Check every line of the entries below for "will", and copy the lines that have it.

_ _ _ _

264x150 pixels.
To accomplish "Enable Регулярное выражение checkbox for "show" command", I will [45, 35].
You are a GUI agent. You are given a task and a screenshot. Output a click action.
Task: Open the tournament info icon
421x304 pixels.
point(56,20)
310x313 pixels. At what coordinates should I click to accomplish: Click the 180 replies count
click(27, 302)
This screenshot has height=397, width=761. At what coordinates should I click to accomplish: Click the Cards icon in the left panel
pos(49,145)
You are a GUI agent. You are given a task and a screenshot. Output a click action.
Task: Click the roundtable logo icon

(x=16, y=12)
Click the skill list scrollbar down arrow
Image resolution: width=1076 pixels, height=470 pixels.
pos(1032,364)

_ _ _ _

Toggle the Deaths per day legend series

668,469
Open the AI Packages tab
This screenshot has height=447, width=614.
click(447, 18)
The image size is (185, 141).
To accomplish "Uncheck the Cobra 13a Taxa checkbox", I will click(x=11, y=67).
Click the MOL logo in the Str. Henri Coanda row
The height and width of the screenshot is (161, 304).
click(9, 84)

_ _ _ _

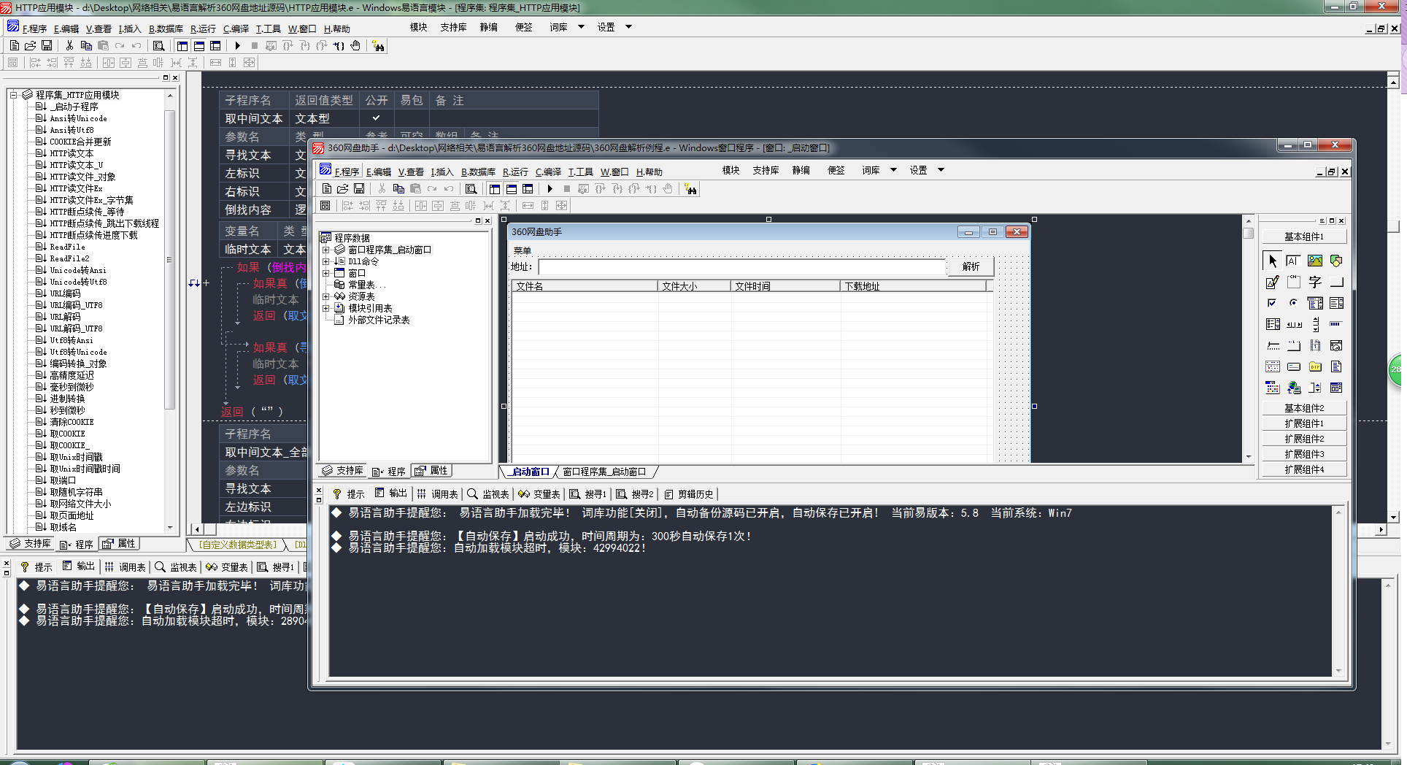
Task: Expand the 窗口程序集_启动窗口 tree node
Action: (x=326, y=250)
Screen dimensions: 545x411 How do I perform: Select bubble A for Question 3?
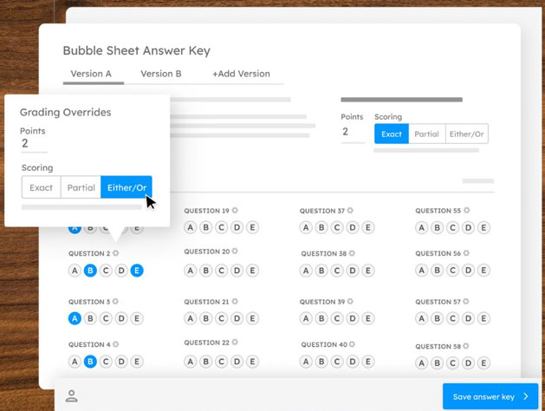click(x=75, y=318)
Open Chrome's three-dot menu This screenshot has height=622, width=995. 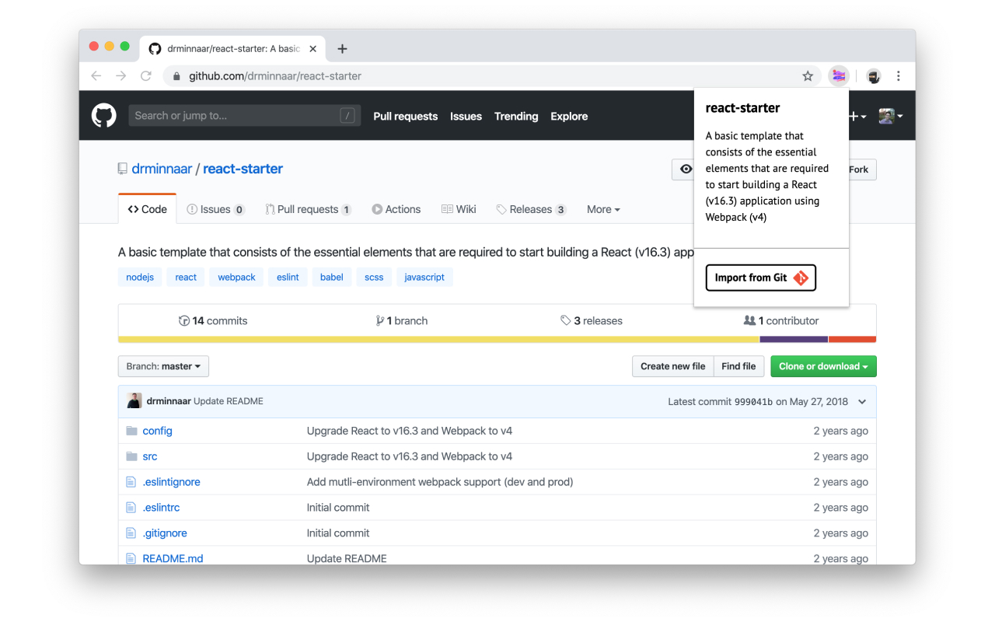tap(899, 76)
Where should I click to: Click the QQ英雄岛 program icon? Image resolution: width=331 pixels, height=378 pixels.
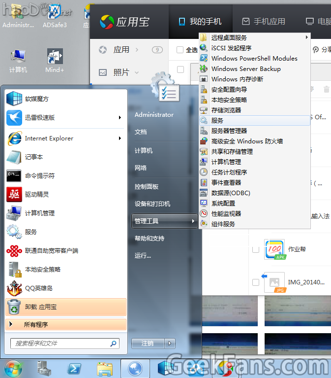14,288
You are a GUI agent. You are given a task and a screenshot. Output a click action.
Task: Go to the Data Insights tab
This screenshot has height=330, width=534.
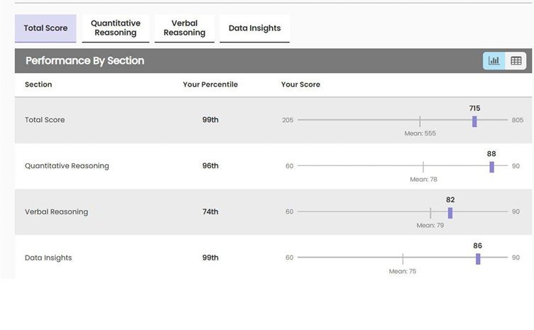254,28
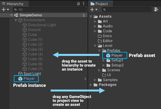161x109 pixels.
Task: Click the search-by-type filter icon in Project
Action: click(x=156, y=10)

_ _ _ _

Task response.
To accomplish "Enable Регулярное выражение checkbox for "show" command", I will [45, 35].
To accomplish "Uncheck the Cobra 13a Taxa checkbox", I will click(x=11, y=67).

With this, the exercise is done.